Extracted data: Begin

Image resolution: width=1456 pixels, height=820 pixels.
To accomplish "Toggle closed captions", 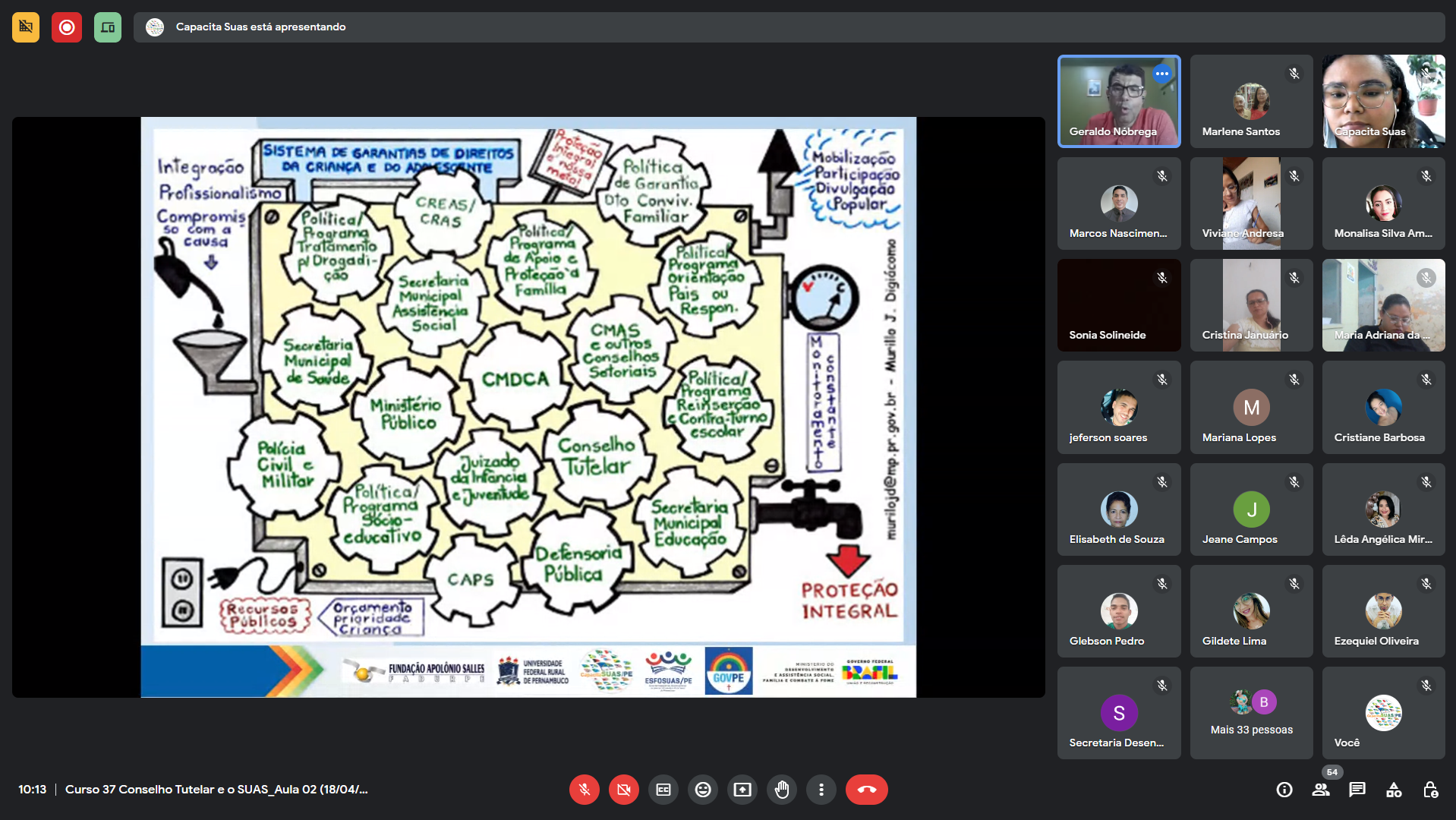I will coord(663,790).

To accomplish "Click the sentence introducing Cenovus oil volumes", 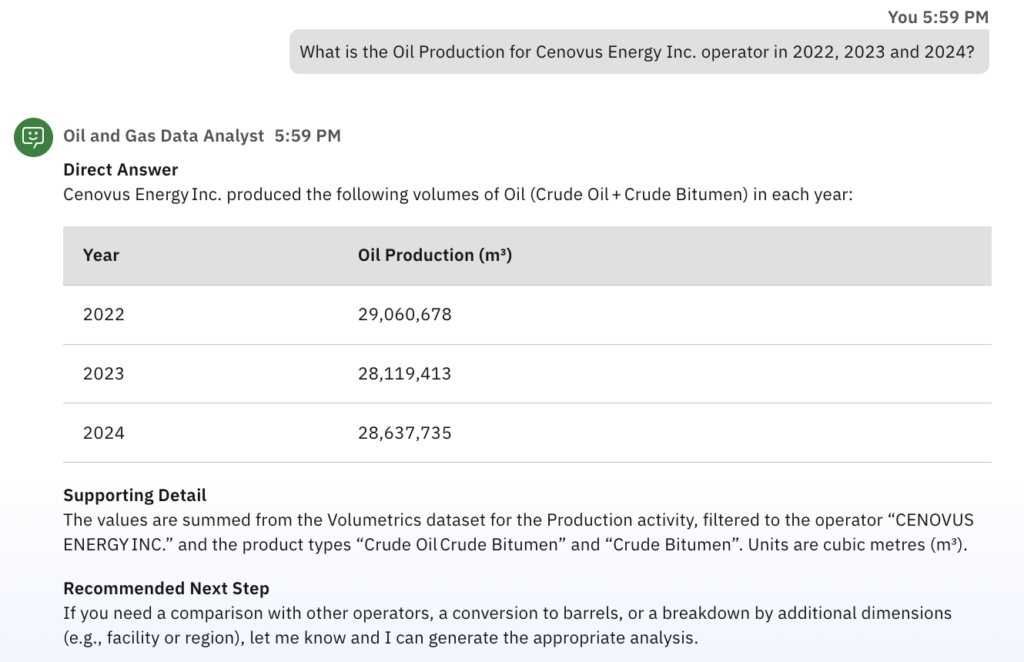I will [x=457, y=194].
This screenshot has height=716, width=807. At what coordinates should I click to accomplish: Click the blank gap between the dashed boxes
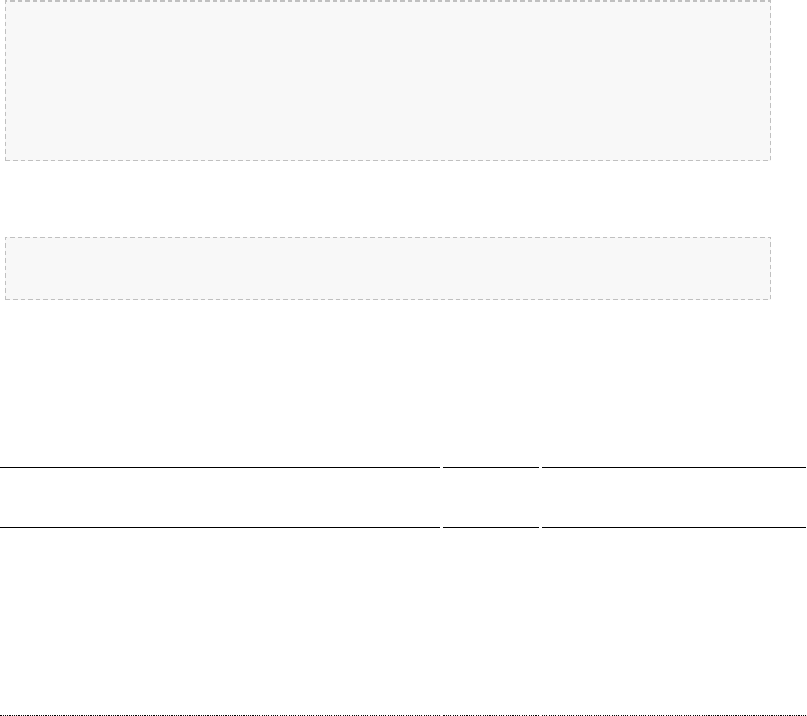(388, 199)
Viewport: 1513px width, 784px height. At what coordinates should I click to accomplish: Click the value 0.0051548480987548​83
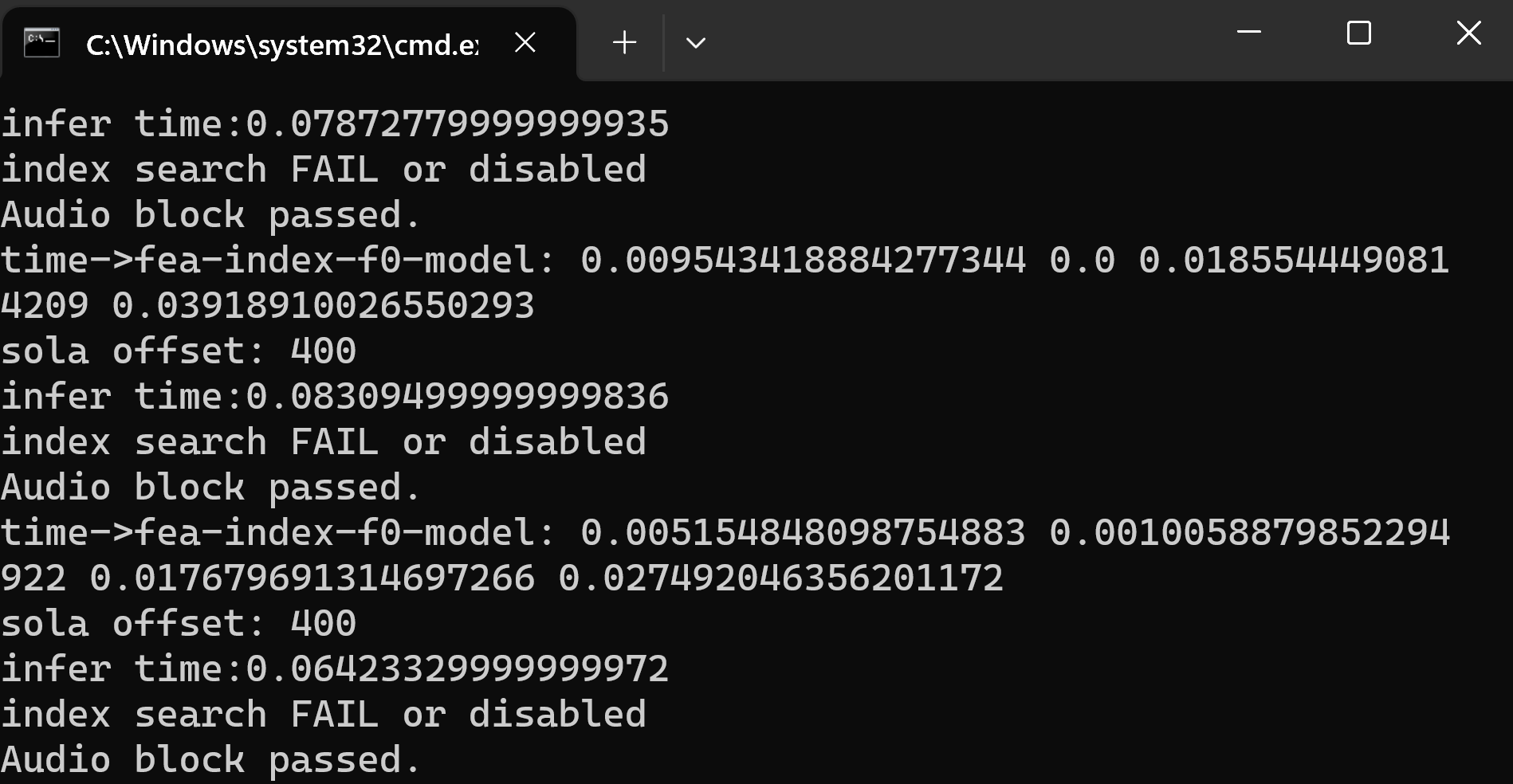click(803, 533)
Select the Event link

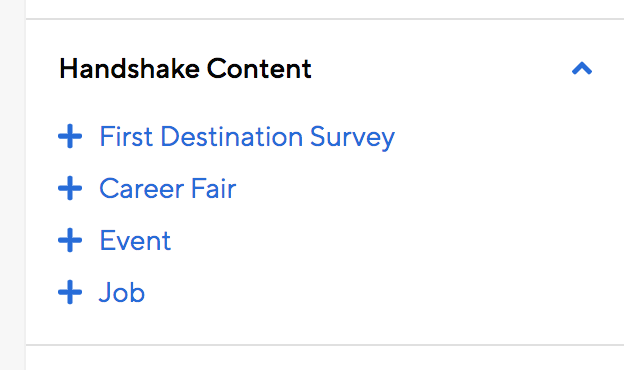[x=135, y=240]
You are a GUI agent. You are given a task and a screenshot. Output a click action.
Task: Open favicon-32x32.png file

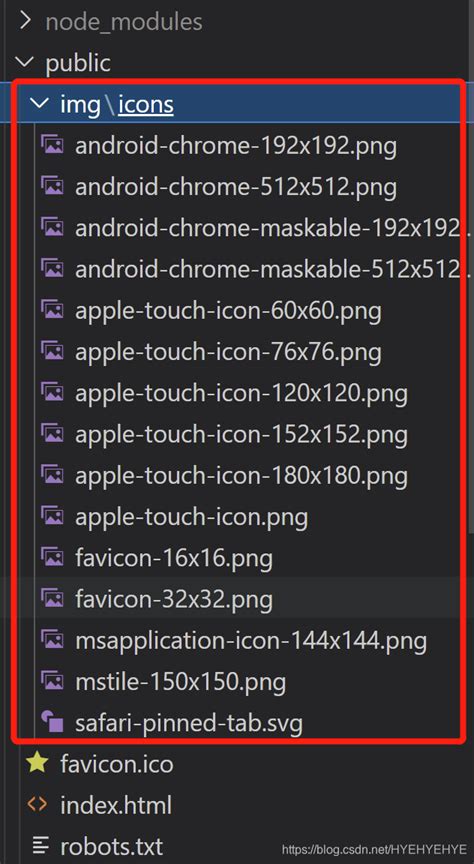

Extracted data: End

■ **Try it**
Beginning with the line that contains "Select the Event link", reproduce every line through the end of the records above exactly, leaving pictures out.

■ **Result of the task**
Select the Event link

[x=135, y=240]
You are a GUI agent. You are given a task and a screenshot. Output a click action.
Task: Open favicon-32x32.png file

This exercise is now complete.